Top of RECORDS FOR PROCESSING

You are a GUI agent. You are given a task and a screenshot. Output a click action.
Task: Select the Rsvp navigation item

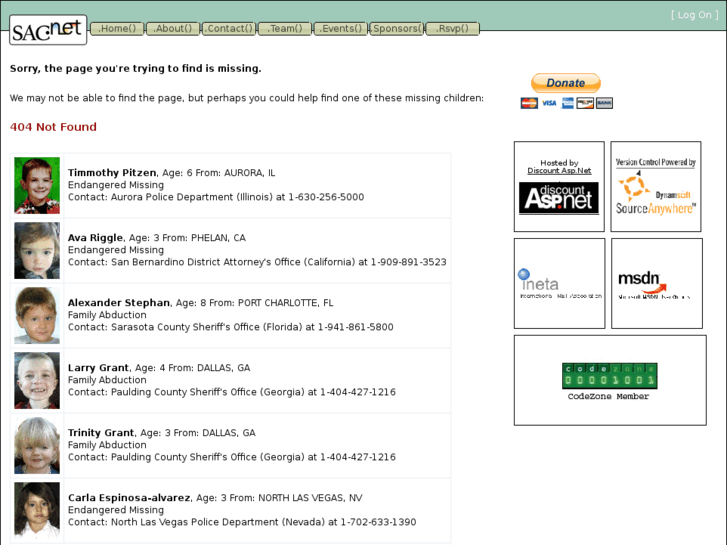[x=453, y=29]
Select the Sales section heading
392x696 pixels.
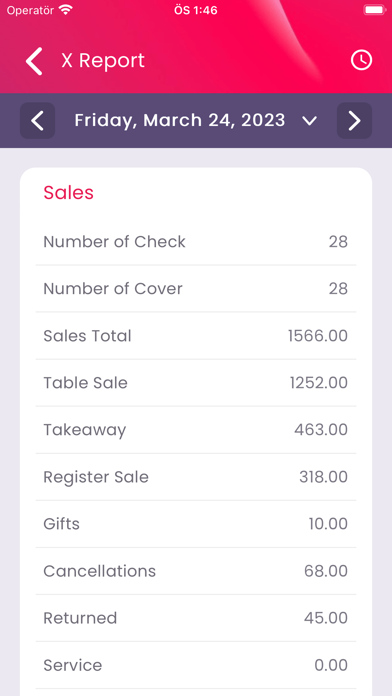(x=68, y=193)
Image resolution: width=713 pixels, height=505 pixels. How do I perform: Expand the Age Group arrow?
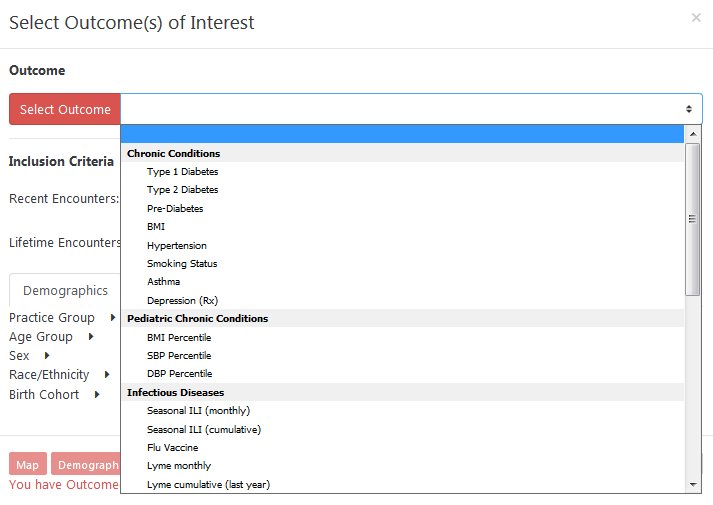(91, 336)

Bottom of RECORDS FOR PROCESSING

(ACTION ITEM):
Retype word for word all the material given above, and keep the pictures out.

(RESPONSE):
You are a GUI agent. You are given a task and a screenshot. Output a click action.
Task: Select the Rsvp navigation item

[x=453, y=29]
Select the Sales section heading
392x696 pixels.
(x=68, y=193)
Image resolution: width=713 pixels, height=505 pixels. How do I perform: Expand the Age Group arrow?
(91, 336)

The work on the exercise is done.